だがジェイドは王都付近の領地を管理し、王都での仕事も担う貴族。
果たして、幾ら有能な伯父の元とは言えど、本当に勉強になるのだろうか。
『大丈夫よ、ココまで演算通りだもの』
そうなのか。
凄いな、流石ラプラス、演算の悪魔だな。
『本当に、大きくなりましたね』
「はい、アレから1年ですから」
とうとう僕はリリーの背を抜いた。
十分な睡眠に適度な運動、そして食事にも気を配り、成人前に追い抜く事が出来た。
『半年前は、ココだった筈が』
「はい、成長期ですから」
リリーは背なんか気にしないだろうけれど、やっぱり何か有った時はリリーを抱えられる体が欲しかった。
なので伯父様にお願いし、体も鍛えても貰った。
『どうですか、伯父様は』
「はい、相変わらずですので、僕には寧ろ有り難い限りです」
リリーの家族とは真逆の伯父様の家庭ですが、起伏が少ないだけで、冷静で穏やかなご家族なんです。
けれど、だからこそ誤解され易いんですが、本当に良くして頂いています。
『ふふふ、私、生まれる家を少し間違えてしまったんですよ』
「そんな事は無いです、良く似てらっしゃいますよ。

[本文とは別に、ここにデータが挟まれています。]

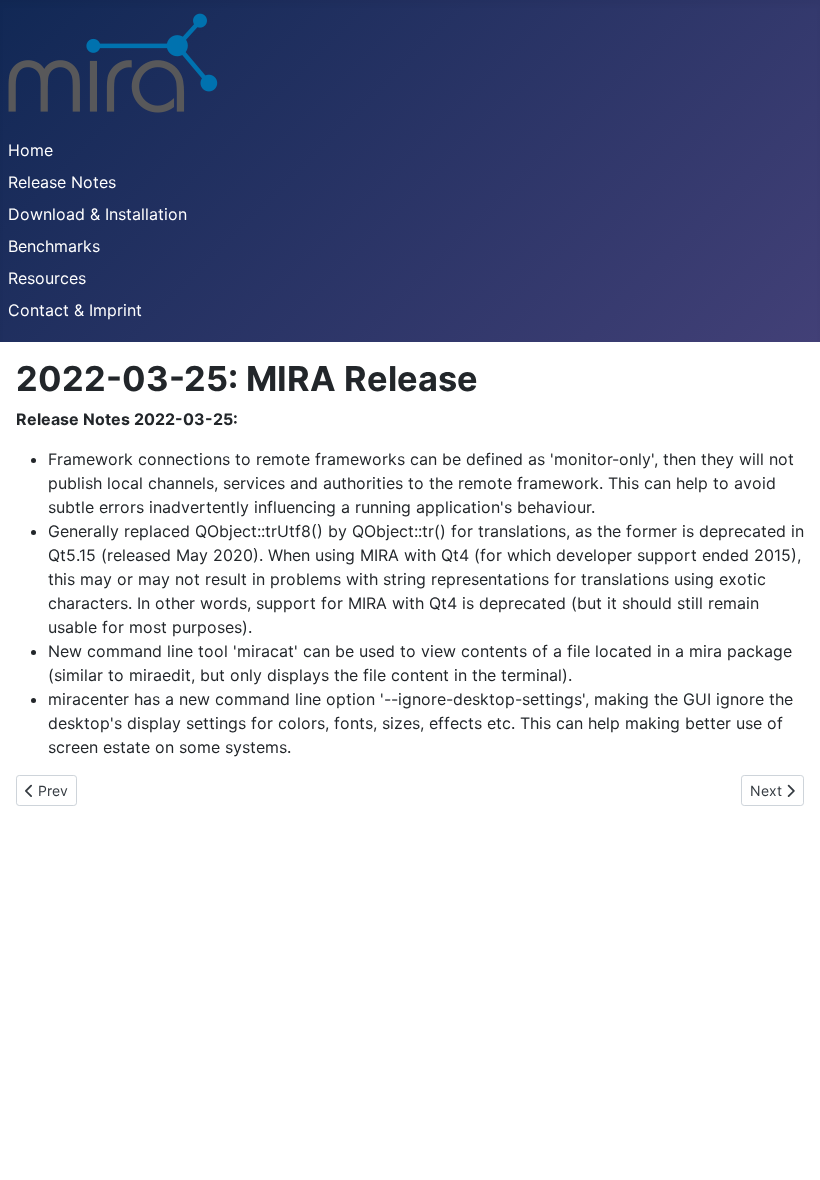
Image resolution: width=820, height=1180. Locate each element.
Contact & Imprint (75, 310)
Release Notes (62, 182)
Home (30, 150)
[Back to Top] (785, 1143)
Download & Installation (97, 214)
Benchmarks (54, 246)
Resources (47, 278)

思い遣りと優しさが有って、確かにリリーは真面目ですけど、十分似ています」
『そう、ですかね』
「今なら分かります、冗談を言うか言わないかだけで、芯の強さも優しさもそっくりです」
庶民には凄く親しみ易いんですが、高位貴族には確かに受けが悪いと思います。
ですけど、良い悪いでは無い。
適切な場所に配置され、しっかり運営がなされている。
貴族らしさとは、そこです。
他者の命を背負い、良き管理を行う。
それこそが貴族。
高位には高位の、下位には下位の問題が存在する。
その点、本当に伯父様は凄いんです。
中間に位置し、双方を繋ぐ役目。
中間管理職が、僕は最も難しいのだと思い知らされました。
『すっかり男らしくなられましたね』
まだ、リリーには男としては見られていませんが。
コレは仕方の無い事、だって僕はまだ、成人前なんですから。
しっかり者のリリーが、そんな目で見るワケが無い。
「もっともっと男らしくなりますから、見てて下さいね」
『はい』
リリーは僕を置いて直ぐ、また旅に出てしまった。
今まで関わった者の様子を伺いに、そして妹さんの様子を伺いに。
その合間に、また誰かを助けたり、求婚されたり。
でも、まだ婚約者は居ません。
だから、そこに少しだけ期待しています。
そして、甘えています。
もしかすれば、待っていてくれているんじゃないかって。
でも油断は出来ません。
リリーには、相変わらず婚約の申し込みが有るんですから。